▶ **Source records**
◇ ◇ ◇ ◇ ◇ ◇ ◇

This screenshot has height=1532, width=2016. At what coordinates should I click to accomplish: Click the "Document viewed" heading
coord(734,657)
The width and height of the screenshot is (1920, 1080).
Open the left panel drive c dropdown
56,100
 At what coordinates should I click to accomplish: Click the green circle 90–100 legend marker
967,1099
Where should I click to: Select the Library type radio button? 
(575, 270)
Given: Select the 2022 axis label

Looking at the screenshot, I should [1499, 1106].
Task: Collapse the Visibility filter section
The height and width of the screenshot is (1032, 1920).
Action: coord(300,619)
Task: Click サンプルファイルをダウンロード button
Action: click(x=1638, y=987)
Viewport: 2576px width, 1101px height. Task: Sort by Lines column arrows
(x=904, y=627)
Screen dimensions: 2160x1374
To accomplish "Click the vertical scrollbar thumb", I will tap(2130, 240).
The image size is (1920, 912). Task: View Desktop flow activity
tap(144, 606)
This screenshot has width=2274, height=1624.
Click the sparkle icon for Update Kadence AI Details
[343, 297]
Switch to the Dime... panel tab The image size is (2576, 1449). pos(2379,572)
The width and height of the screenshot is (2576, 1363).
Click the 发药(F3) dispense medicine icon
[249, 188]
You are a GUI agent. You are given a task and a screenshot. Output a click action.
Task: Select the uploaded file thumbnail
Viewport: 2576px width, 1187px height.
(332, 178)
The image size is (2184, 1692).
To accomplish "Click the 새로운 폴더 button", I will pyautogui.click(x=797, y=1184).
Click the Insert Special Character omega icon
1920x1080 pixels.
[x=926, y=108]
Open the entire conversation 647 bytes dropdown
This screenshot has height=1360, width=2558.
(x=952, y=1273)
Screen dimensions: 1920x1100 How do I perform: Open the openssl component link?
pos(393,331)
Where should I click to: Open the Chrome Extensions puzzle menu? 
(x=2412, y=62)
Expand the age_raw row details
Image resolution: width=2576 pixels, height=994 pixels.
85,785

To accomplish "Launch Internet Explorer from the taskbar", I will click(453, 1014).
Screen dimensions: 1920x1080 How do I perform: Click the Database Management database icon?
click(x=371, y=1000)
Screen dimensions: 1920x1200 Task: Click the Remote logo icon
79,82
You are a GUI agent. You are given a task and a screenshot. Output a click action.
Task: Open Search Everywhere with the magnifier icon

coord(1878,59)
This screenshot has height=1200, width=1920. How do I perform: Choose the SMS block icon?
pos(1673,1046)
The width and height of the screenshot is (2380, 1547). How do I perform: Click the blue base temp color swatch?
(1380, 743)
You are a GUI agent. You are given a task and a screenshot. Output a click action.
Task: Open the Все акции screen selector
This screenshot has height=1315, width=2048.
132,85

◇ ◇ ◇ ◇ ◇ ◇ ◇

▶ **What this task involves**
The full listing should be output exactly, line for line.

▶ **Your solution**
This screenshot has height=1532, width=2016. At what coordinates should I click to accomplish: Click the "Document viewed" heading
coord(734,657)
The width and height of the screenshot is (1920, 1080).
Open the left panel drive c dropdown
56,100
 At what coordinates should I click to accomplish: Click the green circle 90–100 legend marker
967,1099
Where should I click to: Select the Library type radio button? 
(575, 270)
Given: Select the 2022 axis label

Looking at the screenshot, I should [1499, 1106].
Task: Collapse the Visibility filter section
The height and width of the screenshot is (1032, 1920).
Action: coord(300,619)
Task: Click サンプルファイルをダウンロード button
Action: click(x=1638, y=987)
Viewport: 2576px width, 1101px height. Task: Sort by Lines column arrows
(x=904, y=627)
Screen dimensions: 2160x1374
To accomplish "Click the vertical scrollbar thumb", I will tap(2130, 240).
The image size is (1920, 912). Task: View Desktop flow activity
tap(144, 606)
This screenshot has width=2274, height=1624.
Click the sparkle icon for Update Kadence AI Details
[343, 297]
Switch to the Dime... panel tab The image size is (2576, 1449). pos(2379,572)
The width and height of the screenshot is (2576, 1363).
Click the 发药(F3) dispense medicine icon
[249, 188]
You are a GUI agent. You are given a task and a screenshot. Output a click action.
Task: Select the uploaded file thumbnail
Viewport: 2576px width, 1187px height.
(332, 178)
The image size is (2184, 1692).
To accomplish "Click the 새로운 폴더 button", I will pyautogui.click(x=797, y=1184).
Click the Insert Special Character omega icon
1920x1080 pixels.
[x=926, y=108]
Open the entire conversation 647 bytes dropdown
This screenshot has height=1360, width=2558.
(x=952, y=1273)
Screen dimensions: 1920x1100 How do I perform: Open the openssl component link?
pos(393,331)
Where should I click to: Open the Chrome Extensions puzzle menu? 
(x=2412, y=62)
Expand the age_raw row details
Image resolution: width=2576 pixels, height=994 pixels.
85,785

To accomplish "Launch Internet Explorer from the taskbar", I will click(453, 1014).
Screen dimensions: 1920x1080 How do I perform: Click the Database Management database icon?
click(x=371, y=1000)
Screen dimensions: 1920x1200 Task: Click the Remote logo icon
79,82
You are a GUI agent. You are given a task and a screenshot. Output a click action.
Task: Open Search Everywhere with the magnifier icon

coord(1878,59)
This screenshot has height=1200, width=1920. How do I perform: Choose the SMS block icon?
pos(1673,1046)
The width and height of the screenshot is (2380, 1547). How do I perform: Click the blue base temp color swatch?
(1380, 743)
You are a GUI agent. You are given a task and a screenshot. Output a click action.
Task: Open the Все акции screen selector
This screenshot has height=1315, width=2048.
132,85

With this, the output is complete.